Please turn these lines into a Markdown table with the columns "Row" and "Line", skipping any blank lines. Leave out the pictures.

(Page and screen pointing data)
##############################
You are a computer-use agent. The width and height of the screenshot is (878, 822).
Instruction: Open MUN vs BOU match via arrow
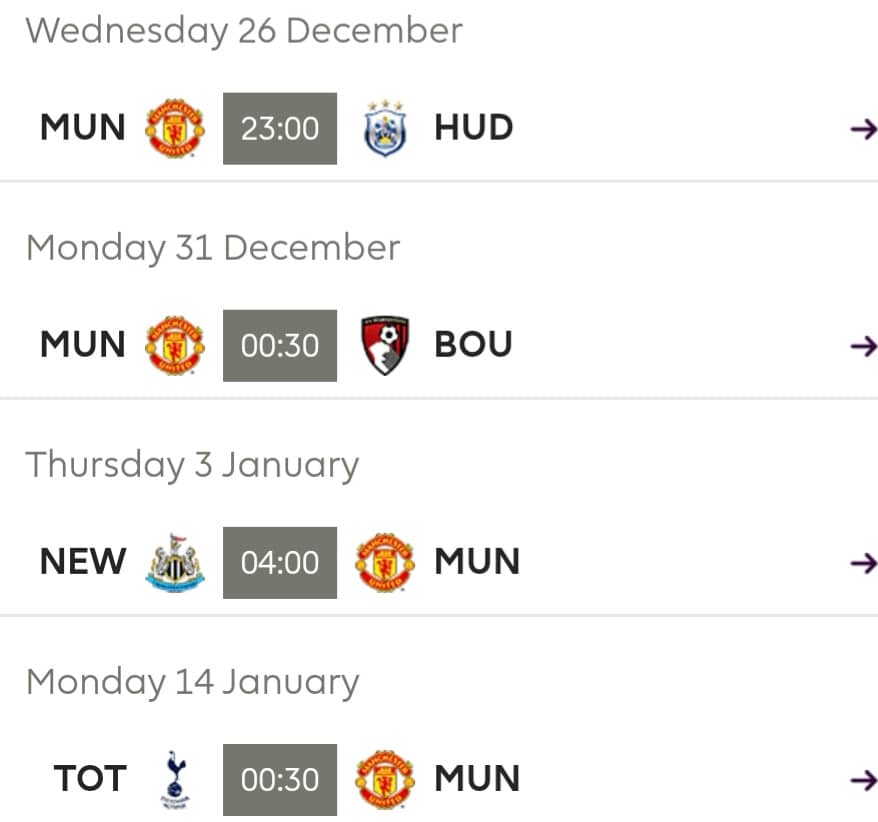pos(863,346)
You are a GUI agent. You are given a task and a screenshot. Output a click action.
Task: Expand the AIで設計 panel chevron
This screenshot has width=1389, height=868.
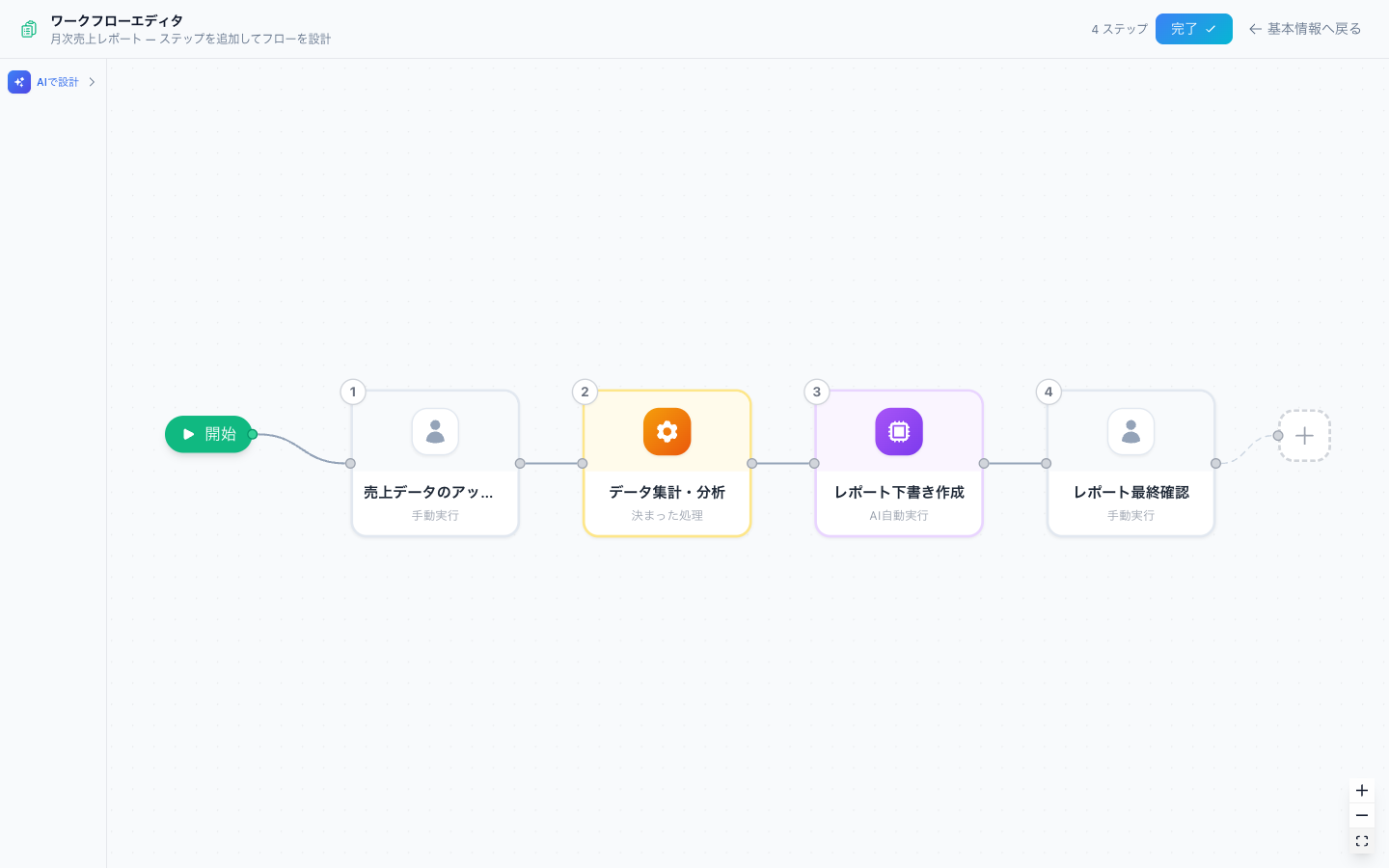[x=92, y=82]
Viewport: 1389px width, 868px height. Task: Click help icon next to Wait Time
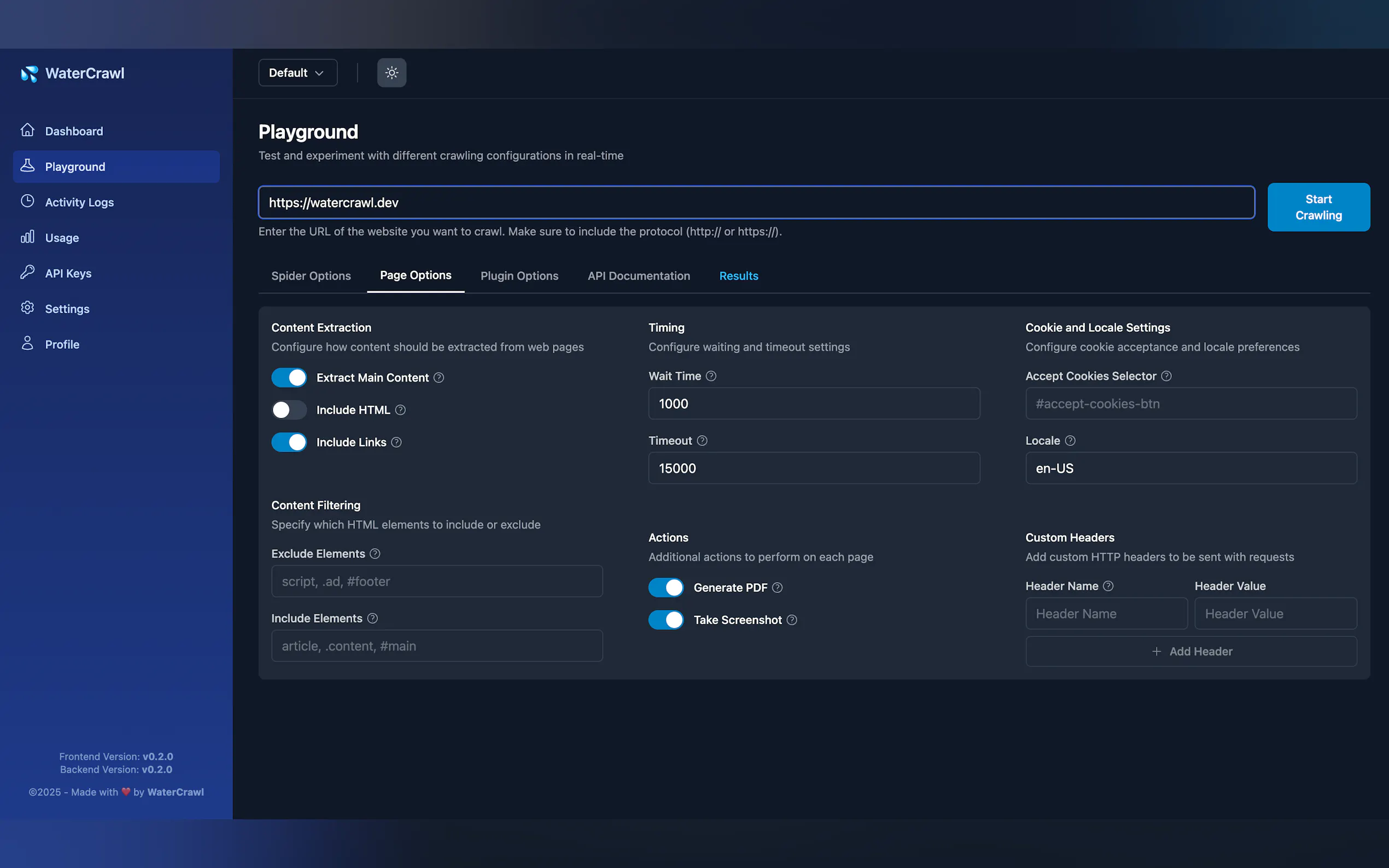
##############################
**EXPECTED ANSWER**
| Row | Line |
|---|---|
| 1 | You are a computer-use agent. The width and height of the screenshot is (878, 822). |
| 2 | Instruction: Open MUN vs BOU match via arrow |
| 3 | pos(863,346) |
| 4 | You are a GUI agent. You are given a task and a screenshot. Output a click action. |
| 5 | Task: Expand the AIで設計 panel chevron |
| 6 | This screenshot has width=1389, height=868. |
| 7 | [x=92, y=82] |
| 8 | Viewport: 1389px width, 868px height. Task: Click help icon next to Wait Time |